→ **Source document**
For a few months now, we've been using Claude at work. I've also been playing around with Claude and Codex in a personal capacity. Work is web-based SAAS software; personal is C++ games. Two quite different genres, and also quite a bit different in terms of results, too - so this is my honest assessment.
It's worth skipping over finer details of the work-related one, because - so far - Claude has done exactly what I've needed it to, and very well. Finding bugs, it's second-to-none. Implementing plans: no complaints. There is a big distinction to be made though between work/personal, however - and this is actually something that validates how much an experienced developer is needed to steer these things along. And that distinction is that I've been doing web projects for over twenty years now. I know what I want, where I want it, roughly how it should look (or at least, whether I'm happy with how it looks after the job has finished). I also fully understand the output, and push for Claude to ensure it's clean, documented, etc.

→ **Raw data**

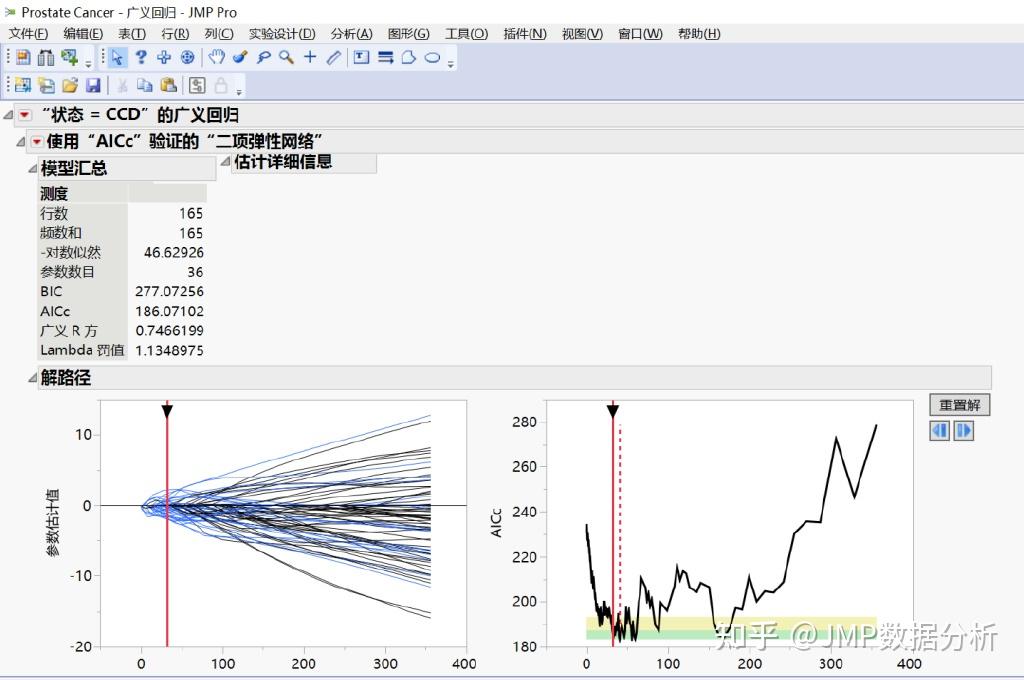The height and width of the screenshot is (680, 1024).
Task: Expand the 估计详细信息 section
Action: click(225, 161)
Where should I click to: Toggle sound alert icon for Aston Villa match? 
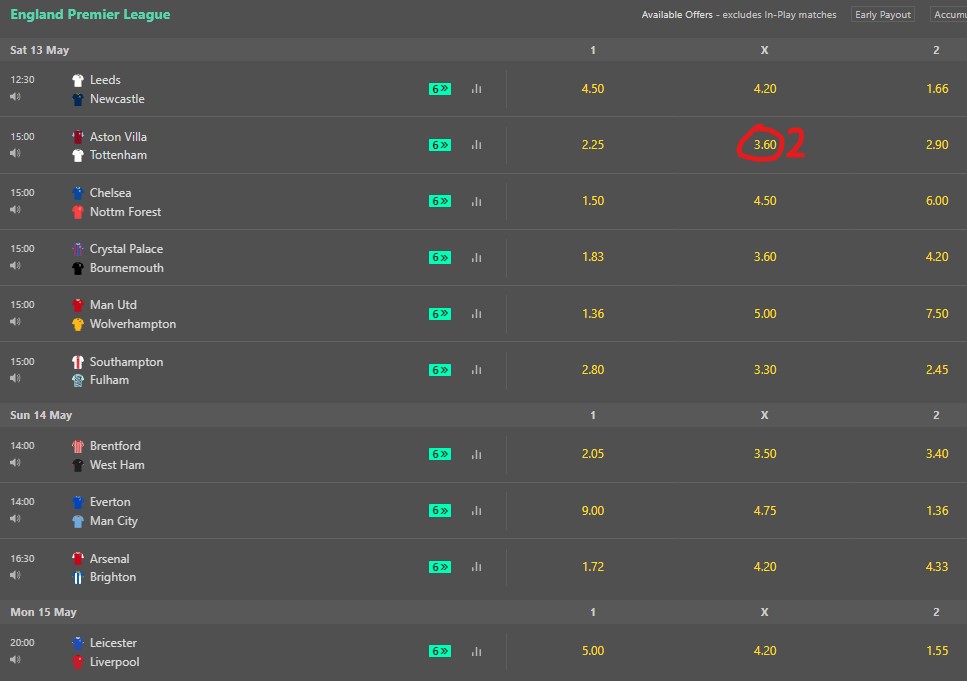[15, 153]
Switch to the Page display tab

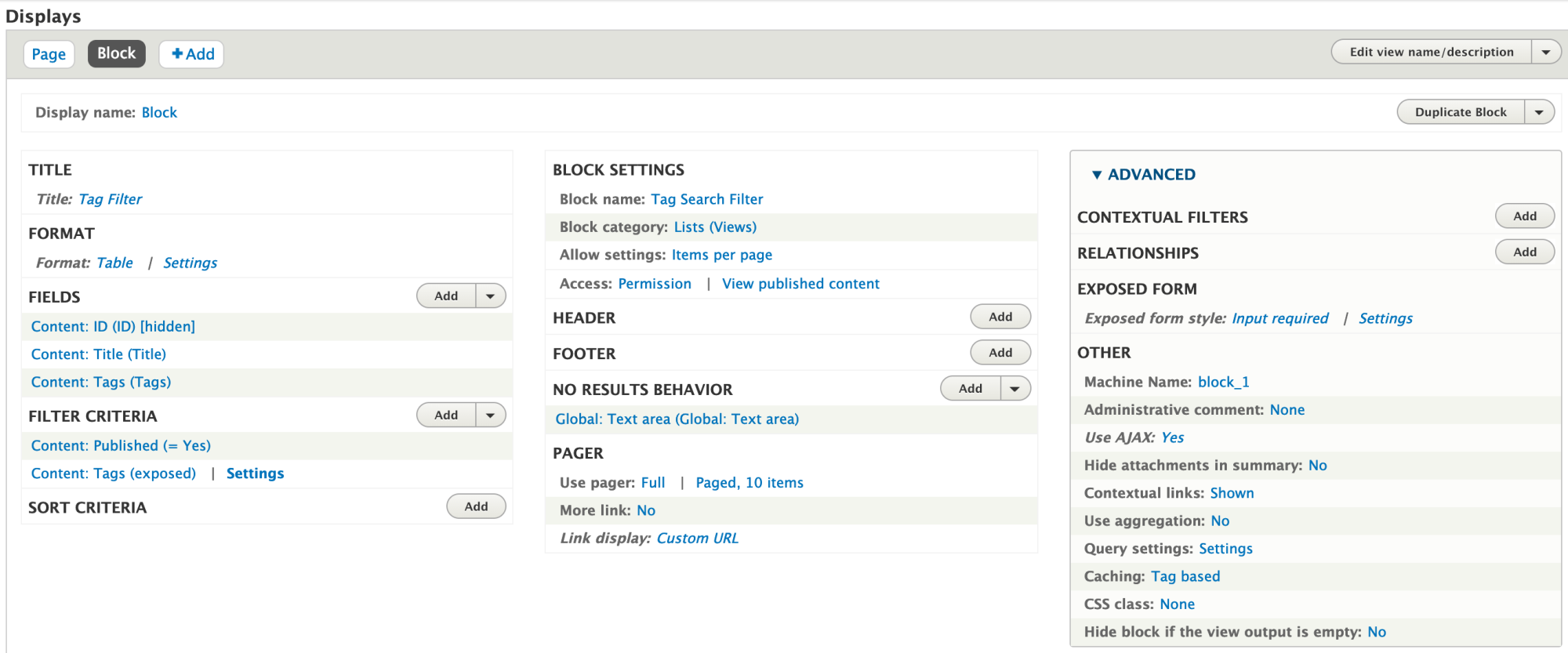click(49, 54)
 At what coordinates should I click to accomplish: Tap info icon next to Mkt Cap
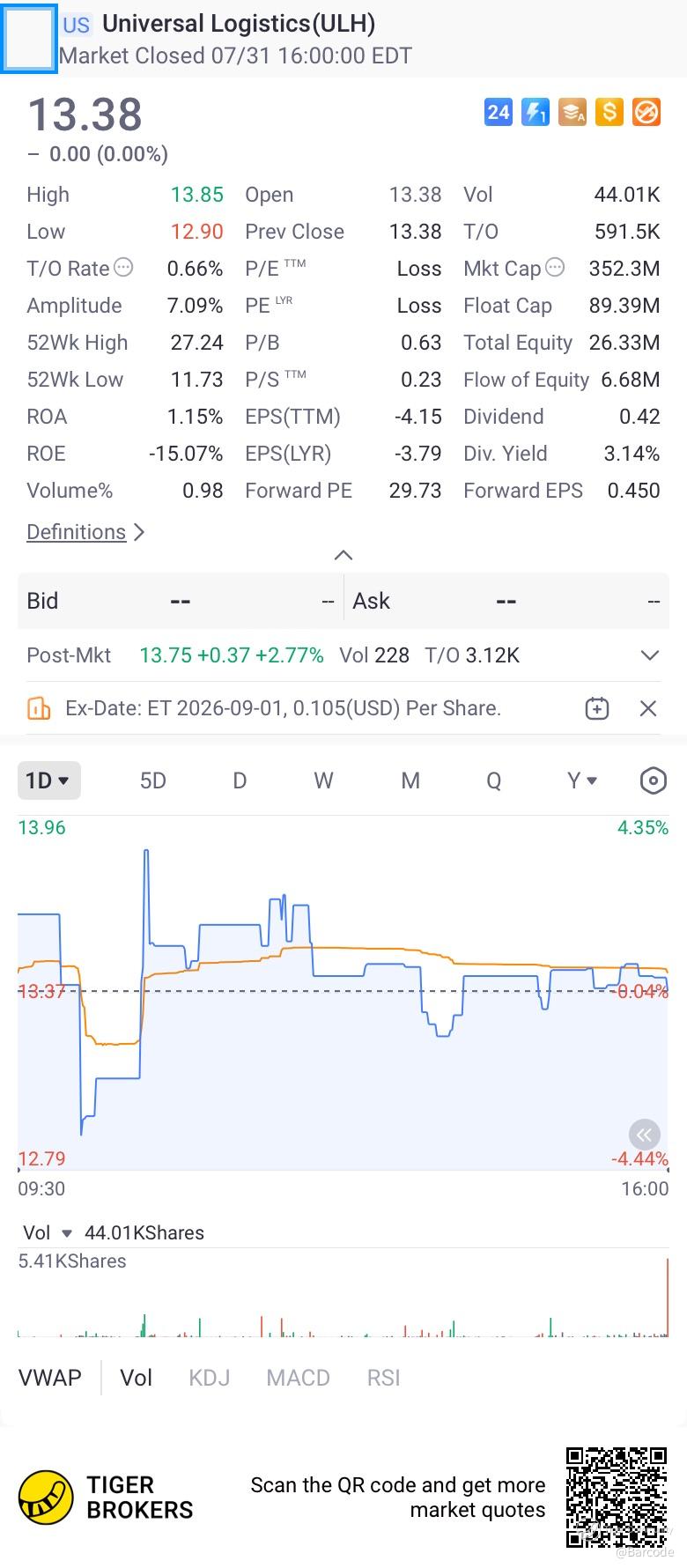click(555, 268)
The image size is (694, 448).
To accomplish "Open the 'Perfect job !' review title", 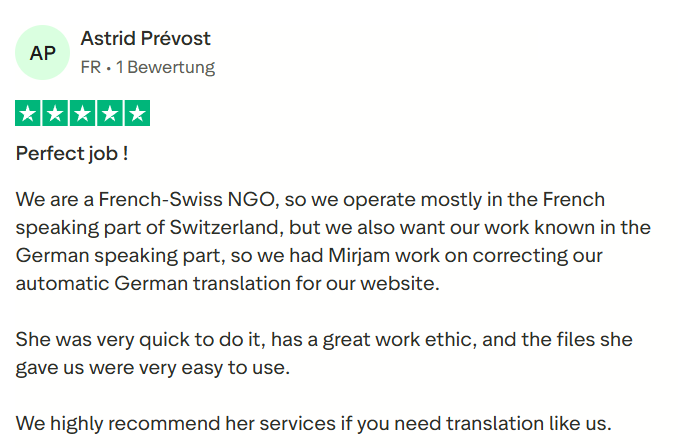I will pyautogui.click(x=72, y=154).
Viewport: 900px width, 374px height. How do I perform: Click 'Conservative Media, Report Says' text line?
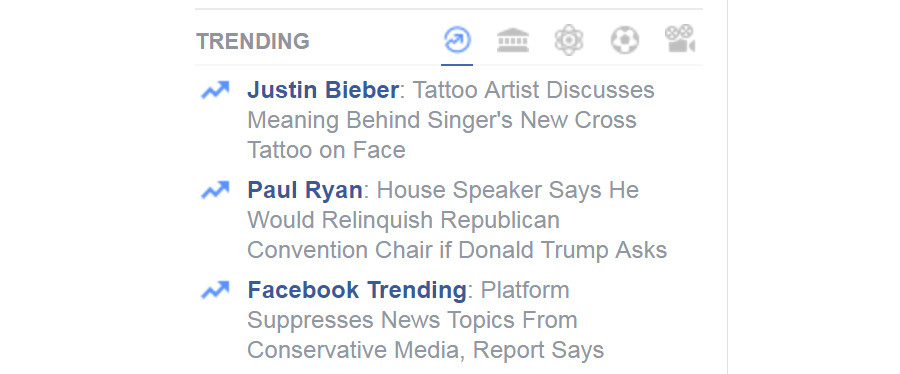click(426, 349)
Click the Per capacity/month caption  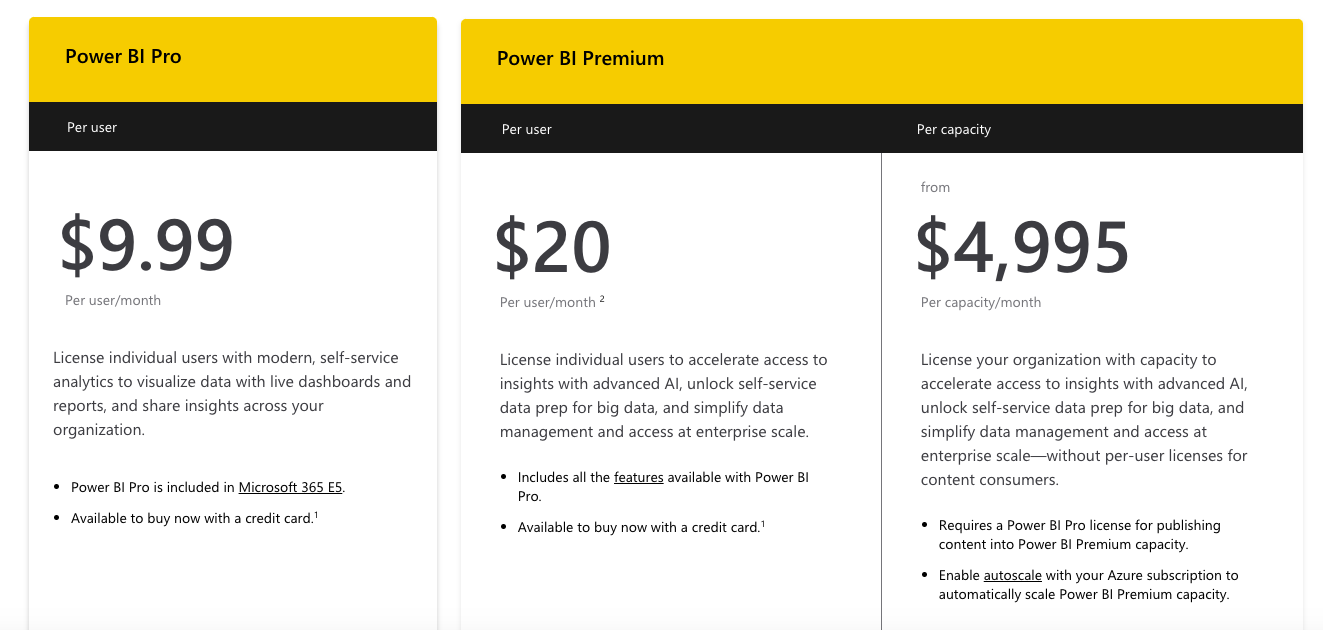(x=981, y=302)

→ **What this exercise asks**
a: Condense the paragraph in the post that begins "It's worth skipping over finer details" into a short bulleted list that keeps its main facts.
b: State whether each statement agrees with the post, answering yes or no and quoting the words that decide it: (i) The writer has been doing web projects for over twenty years. (ii) The writer's personal projects are web-based SAAS software. (iii) The writer has complaints about how Claude implements plans.
Rely on the post alone.

→ **Outputs for the tasks**
a:
- At work, Claude has done exactly what was needed, and very well.
- It is second-to-none at finding bugs, and its implementation of plans draws no complaints.
- There is a big distinction between work and personal use, one that shows how much an experienced developer is needed to steer these tools.
- The distinction is that the writer has been doing web projects for over twenty years.
- The writer knows what is wanted, where, and roughly how it should look.
- The writer fully understands the output and pushes Claude to keep it clean and documented.

b:
(i) Yes: "I've been doing web projects for over twenty years now."
(ii) No: "Work is web-based SAAS software; personal is C++ games."
(iii) No: "Implementing plans: no complaints."